Given the current lack of authority that the FAA has to regulate model aircraft under current rules, this policy of enforcement can not be based on a set of rules: instead, the FAA is attempting to govern based solely on policy documents, entirely evading the process of rulemaking that is required for passing regulations.

This document/rule does not appear to be changing anything in this regard: it is another case of the FAA making an effort to define a policy for enforcement without changing the basic rules and regulations that the agency is working under.
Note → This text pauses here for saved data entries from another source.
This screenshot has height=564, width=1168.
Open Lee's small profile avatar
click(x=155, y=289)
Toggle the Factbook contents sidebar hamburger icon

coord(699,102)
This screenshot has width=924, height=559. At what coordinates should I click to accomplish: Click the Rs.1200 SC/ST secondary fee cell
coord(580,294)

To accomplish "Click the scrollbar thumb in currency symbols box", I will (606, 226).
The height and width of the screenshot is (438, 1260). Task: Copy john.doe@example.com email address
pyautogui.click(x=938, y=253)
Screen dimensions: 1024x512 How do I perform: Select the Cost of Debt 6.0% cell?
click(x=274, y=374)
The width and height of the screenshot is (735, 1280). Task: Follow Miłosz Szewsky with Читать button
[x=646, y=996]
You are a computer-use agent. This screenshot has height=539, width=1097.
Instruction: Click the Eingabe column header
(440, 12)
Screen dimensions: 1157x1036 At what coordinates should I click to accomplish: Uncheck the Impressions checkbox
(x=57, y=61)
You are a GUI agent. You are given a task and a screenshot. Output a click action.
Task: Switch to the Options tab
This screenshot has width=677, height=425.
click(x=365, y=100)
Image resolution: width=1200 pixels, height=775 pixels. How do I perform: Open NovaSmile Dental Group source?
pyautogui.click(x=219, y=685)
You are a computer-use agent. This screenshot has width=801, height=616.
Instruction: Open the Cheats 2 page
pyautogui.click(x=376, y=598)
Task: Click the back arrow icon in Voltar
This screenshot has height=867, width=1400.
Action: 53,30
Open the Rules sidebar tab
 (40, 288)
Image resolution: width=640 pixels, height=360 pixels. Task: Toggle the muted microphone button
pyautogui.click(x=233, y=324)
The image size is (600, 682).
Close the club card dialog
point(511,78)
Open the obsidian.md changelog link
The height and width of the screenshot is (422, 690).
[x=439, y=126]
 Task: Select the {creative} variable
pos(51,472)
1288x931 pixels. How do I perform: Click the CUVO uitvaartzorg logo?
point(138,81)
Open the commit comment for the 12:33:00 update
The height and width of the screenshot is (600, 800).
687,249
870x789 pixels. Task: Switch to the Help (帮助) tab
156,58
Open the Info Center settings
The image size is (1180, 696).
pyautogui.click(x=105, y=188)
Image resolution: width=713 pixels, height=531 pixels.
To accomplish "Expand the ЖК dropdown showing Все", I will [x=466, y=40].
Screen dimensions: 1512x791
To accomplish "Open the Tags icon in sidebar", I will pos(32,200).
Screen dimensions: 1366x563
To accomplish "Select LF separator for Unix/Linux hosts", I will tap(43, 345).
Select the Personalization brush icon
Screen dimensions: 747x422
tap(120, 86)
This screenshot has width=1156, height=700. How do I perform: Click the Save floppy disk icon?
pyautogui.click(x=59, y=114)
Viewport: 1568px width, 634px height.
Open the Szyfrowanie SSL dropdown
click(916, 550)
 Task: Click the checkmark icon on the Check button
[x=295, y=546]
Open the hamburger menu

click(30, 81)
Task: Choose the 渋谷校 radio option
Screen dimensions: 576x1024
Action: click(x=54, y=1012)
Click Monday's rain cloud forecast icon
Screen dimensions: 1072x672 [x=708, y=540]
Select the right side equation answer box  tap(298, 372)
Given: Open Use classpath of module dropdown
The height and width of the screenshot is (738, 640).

The continued lack of any rules or regulations that support this policy mean that this policy is (again) attempting to invoke fear, uncertainty, and doubt into a fledgling industry, hurting the operators of model aircraft who are currently doing so with commercial intent.

While I understand that the FAA has a mandate to ensure safe integration of civilian sUAS into the airspace, this policy does not move further towards that goal; it sets up limitations which are not based on rules with no eye towards safety, and does nothing to move towards the requirements of the FAA Reauthorization Act of 2012.

This policy document continues the FAA’s enforcement of non-existent rules, treating advisory guidelines as law. This position is untenable, and allowing this rule/enforcement policy to stand as is is unhelpful and harmful to the overall community; it will only increase uncertainty, as it continues to be based on FAA policy rather than an official rulemaking process.